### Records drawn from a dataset

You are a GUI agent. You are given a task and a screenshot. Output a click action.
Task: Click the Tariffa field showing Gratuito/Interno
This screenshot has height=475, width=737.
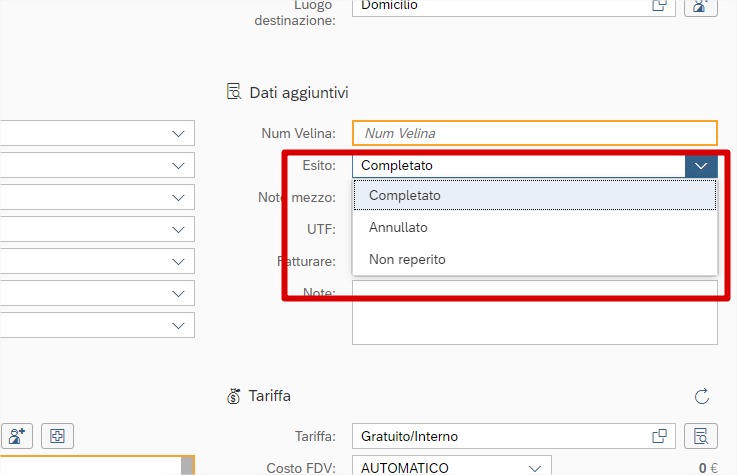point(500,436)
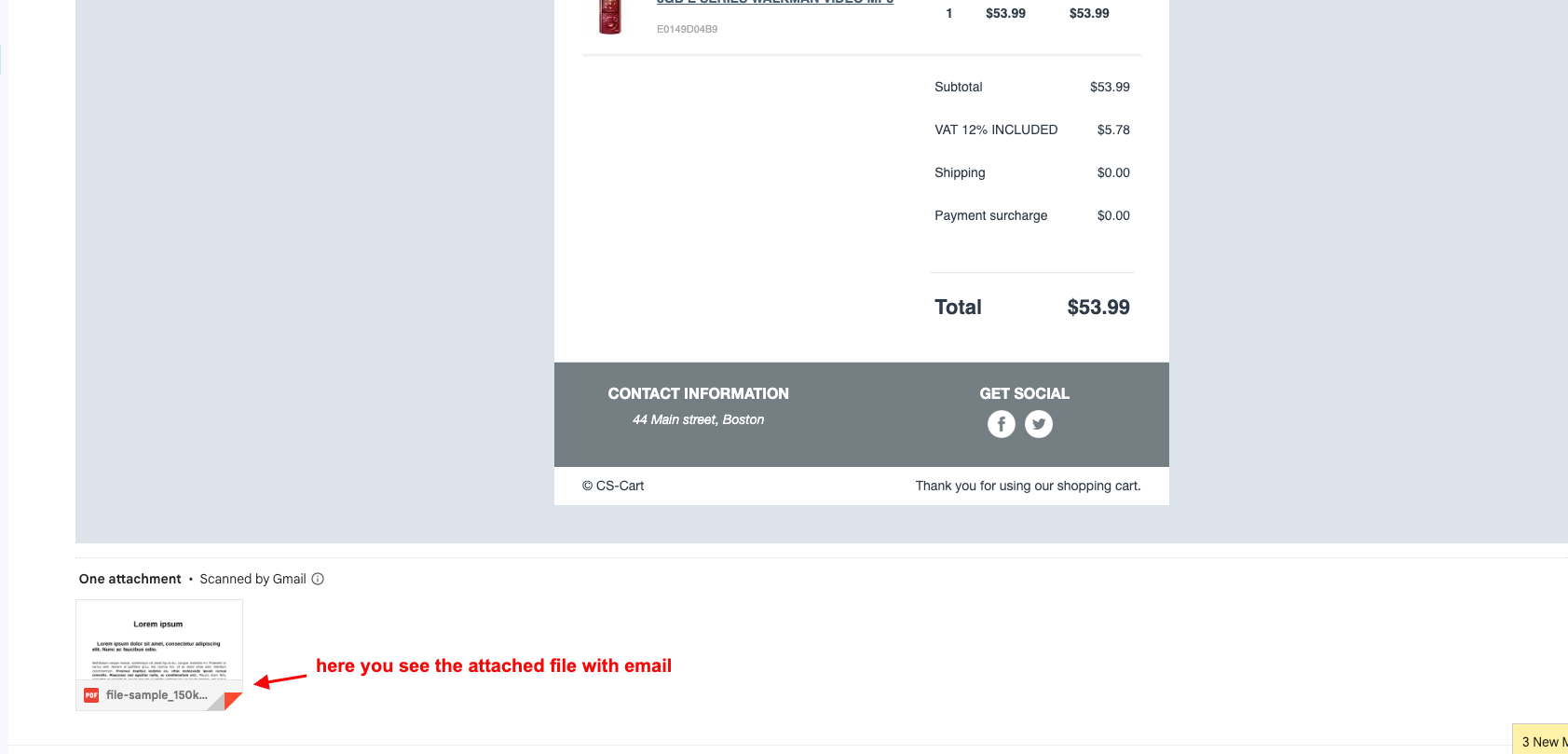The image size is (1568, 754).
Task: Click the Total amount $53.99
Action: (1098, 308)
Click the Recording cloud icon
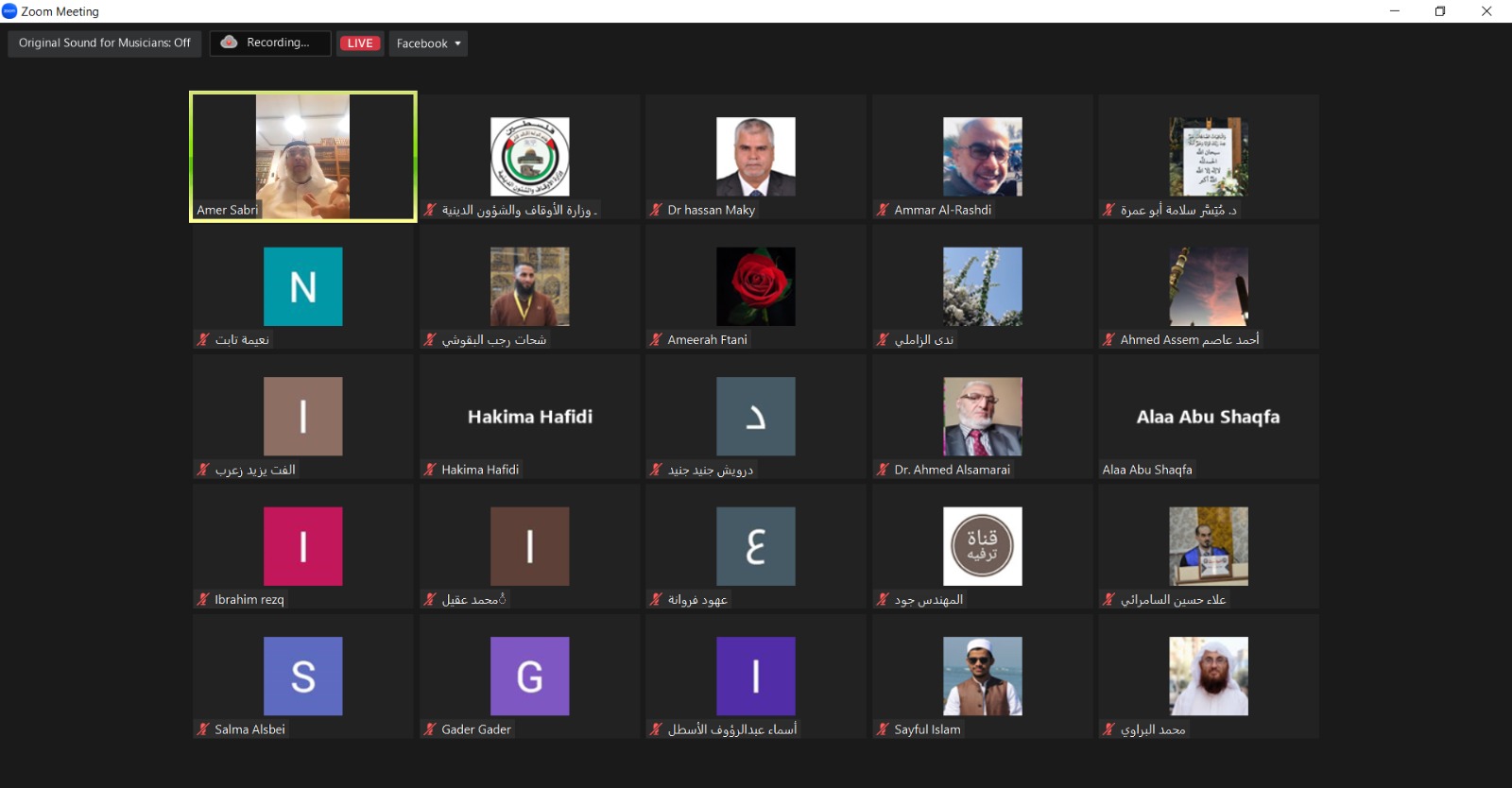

### AIM OF THE TASK
Quote, please, only the lines running from the one with "This screenshot has height=475, width=737." down to the final line of the data above, keeping both ends and skipping the pictures.

### SOLUTION TO THE EXERCISE
This screenshot has height=475, width=737.
point(500,436)
The image size is (1568, 754).
Task: Click the Total amount $53.99
Action: (1098, 308)
Click the Recording cloud icon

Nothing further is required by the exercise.